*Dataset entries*

--- START ---

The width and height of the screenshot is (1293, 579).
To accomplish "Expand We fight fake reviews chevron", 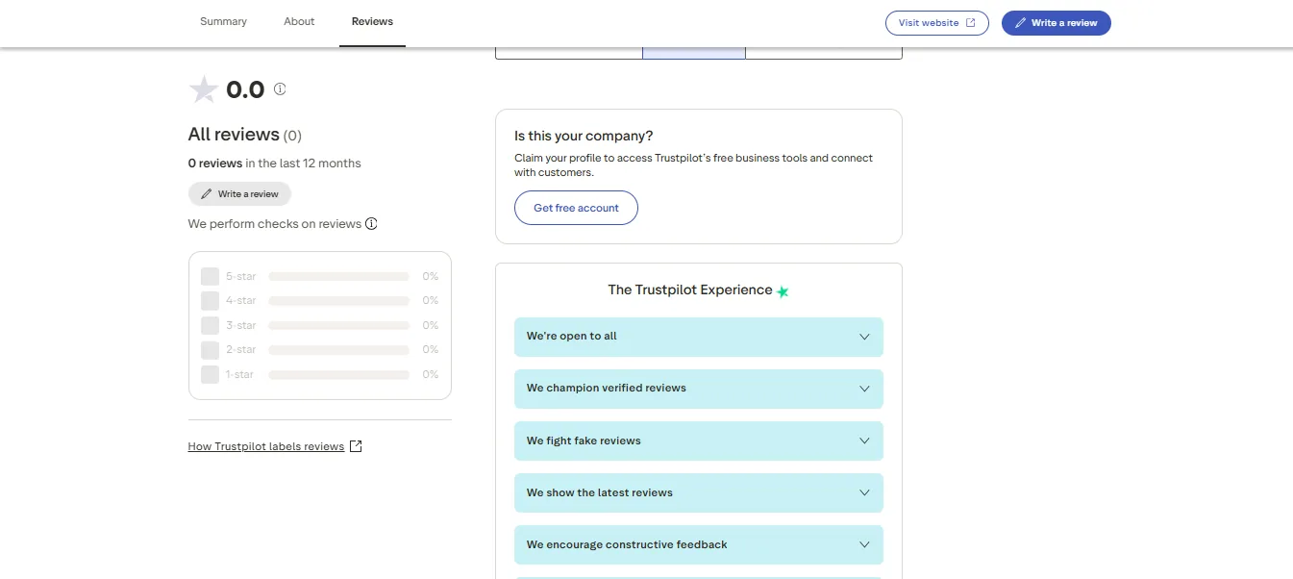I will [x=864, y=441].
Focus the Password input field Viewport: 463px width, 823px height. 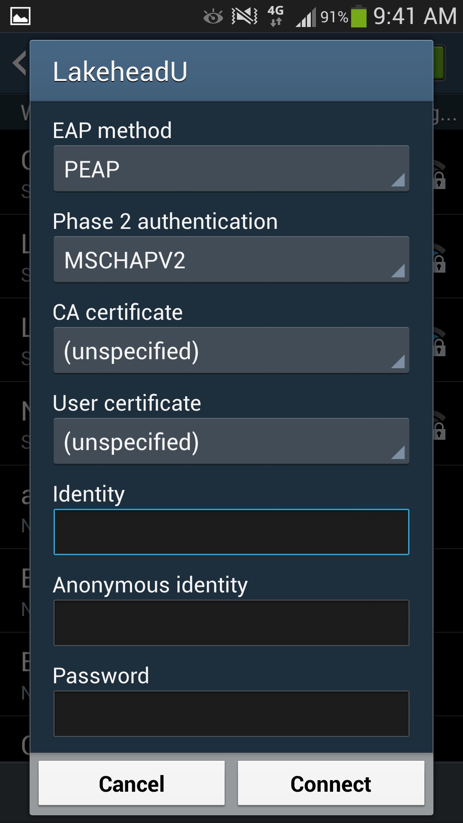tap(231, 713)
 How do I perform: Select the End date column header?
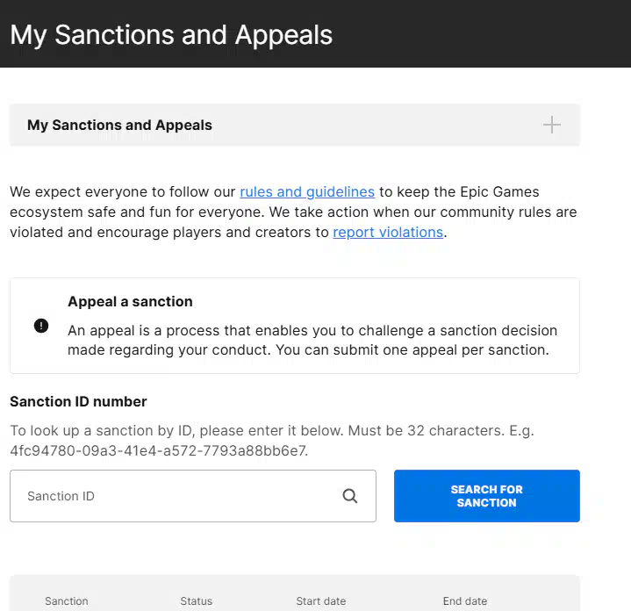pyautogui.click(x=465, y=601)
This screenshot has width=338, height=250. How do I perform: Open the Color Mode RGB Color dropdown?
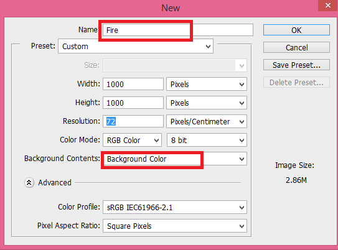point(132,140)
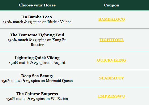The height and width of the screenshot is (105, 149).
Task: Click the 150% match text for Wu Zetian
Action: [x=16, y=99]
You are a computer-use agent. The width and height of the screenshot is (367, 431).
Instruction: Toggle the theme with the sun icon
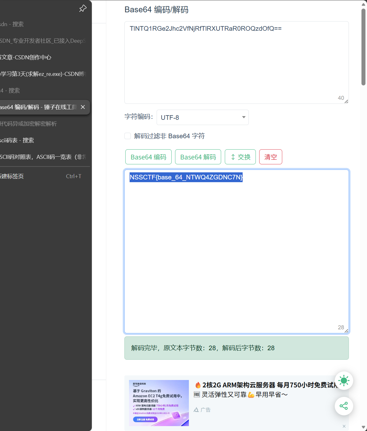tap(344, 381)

--- END ---

*EXERCISE GOAL*
In the entries above, find the line containing "You are a computer-use". Transcribe it and every later line to the end, exactly, and leave out the pictures.

*EXERCISE ANSWER*
You are a computer-use agent. The width and height of the screenshot is (367, 431).
Instruction: Toggle the theme with the sun icon
tap(344, 381)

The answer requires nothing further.